San Andreas Fault, San Luis Obispo County
The San Andreas Fault is situated on the boundary between the Pacific and North American plates. It is 1100 kilometers long (without taking into account the curves) and 20 million years old (Schulz & Wallace, 2013). As a result, it is a mass or a line of smaller faults rather than a single one (National Part Service, 2016). Apart from that, it is parallel with other major faults, for instance, the Hayward Fault.
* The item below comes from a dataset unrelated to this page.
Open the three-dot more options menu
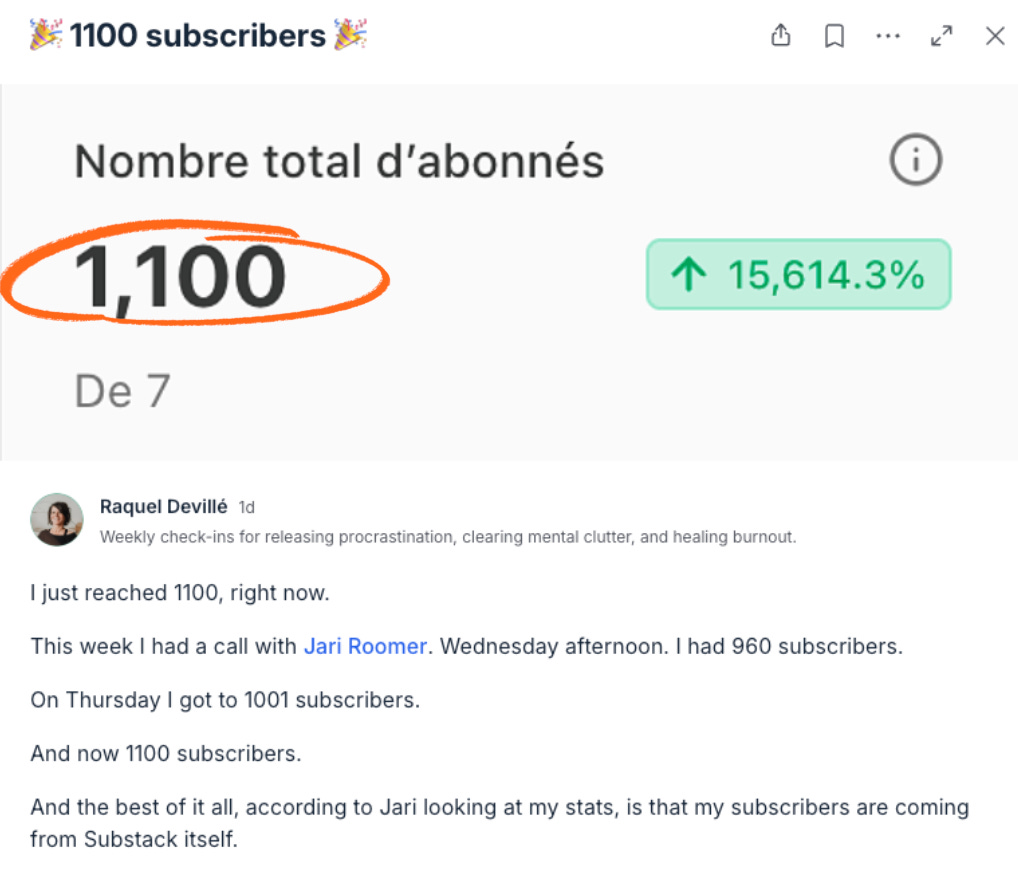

The San Andreas Fault is an example of a geological feature that appears as a result of transform fault boundary movement (Lutgens, Tarbuck, & Tasa, 2012). This kind of boundary is characterized by two plates sliding against each other horizontally, and a transform fault is a typical outcome of such movement. The result is the specific landscape: a “linear trough” with a similarly linear arrangement of features like valleys, “straight escarpments, and narrow ridges” (Schulz & Wallace, 2013, para. 4). This Fault is especially interesting since it is located on land instead of the ocean, which makes it easier to study (Lynch, 2013).
Being a transform fault, the San Andreas Fault is not shaken by earthquakes as severely as convergent boundaries (Lynch, 2013). The movement of the plates has a speed of 3.5-5 centimeters per year, but occasionally the process hurries up, and earthquakes change the landscape of the feature (National Part Service, 2016). For example, in 1857, the 7.9-magnitude Fort Tejon earthquake took place in the Carrizo Plain, and the fault moved 9 meters (Schulz & Wallace, 2013).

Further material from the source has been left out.